**Data for this task**

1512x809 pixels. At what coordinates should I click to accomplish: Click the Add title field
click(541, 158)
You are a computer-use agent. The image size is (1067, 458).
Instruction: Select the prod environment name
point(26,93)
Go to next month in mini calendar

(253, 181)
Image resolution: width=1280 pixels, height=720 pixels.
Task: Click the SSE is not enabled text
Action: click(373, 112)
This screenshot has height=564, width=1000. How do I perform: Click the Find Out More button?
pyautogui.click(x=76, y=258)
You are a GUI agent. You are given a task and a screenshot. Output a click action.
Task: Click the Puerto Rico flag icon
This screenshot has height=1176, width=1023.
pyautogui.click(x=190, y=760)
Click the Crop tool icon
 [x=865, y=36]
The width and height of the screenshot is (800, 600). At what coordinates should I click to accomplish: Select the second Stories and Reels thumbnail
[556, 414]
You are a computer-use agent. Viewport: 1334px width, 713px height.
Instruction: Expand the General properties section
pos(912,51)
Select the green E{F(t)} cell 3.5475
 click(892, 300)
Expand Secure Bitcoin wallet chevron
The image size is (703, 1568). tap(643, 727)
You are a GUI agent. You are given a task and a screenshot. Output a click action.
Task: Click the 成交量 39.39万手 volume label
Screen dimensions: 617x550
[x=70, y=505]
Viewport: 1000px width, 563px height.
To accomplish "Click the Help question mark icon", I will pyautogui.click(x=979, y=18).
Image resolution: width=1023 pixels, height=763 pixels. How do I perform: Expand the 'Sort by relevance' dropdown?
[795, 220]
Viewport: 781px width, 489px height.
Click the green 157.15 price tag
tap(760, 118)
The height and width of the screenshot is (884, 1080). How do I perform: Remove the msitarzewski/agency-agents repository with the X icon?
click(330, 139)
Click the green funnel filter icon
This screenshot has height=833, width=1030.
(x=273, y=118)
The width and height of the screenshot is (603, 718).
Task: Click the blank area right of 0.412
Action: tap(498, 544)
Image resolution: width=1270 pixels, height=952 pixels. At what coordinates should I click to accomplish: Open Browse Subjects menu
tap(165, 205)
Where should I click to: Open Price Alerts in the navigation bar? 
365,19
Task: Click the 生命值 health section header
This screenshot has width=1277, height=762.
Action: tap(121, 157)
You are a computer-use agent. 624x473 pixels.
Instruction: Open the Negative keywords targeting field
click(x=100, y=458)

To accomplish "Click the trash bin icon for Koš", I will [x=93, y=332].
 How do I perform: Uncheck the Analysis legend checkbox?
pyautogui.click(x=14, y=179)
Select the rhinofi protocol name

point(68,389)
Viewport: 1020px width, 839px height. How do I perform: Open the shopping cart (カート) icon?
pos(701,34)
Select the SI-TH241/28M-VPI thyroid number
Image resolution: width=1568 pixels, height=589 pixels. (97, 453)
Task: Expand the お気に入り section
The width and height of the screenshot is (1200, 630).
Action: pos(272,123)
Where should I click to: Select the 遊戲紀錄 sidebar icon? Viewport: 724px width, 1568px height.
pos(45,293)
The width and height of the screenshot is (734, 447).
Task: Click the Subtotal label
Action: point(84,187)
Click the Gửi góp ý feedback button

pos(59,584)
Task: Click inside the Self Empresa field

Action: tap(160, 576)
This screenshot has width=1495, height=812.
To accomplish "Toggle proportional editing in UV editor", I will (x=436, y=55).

**Exercise details**
To answer, count the lines of the material that contain "computer" and give only that number.

**Written answer**
3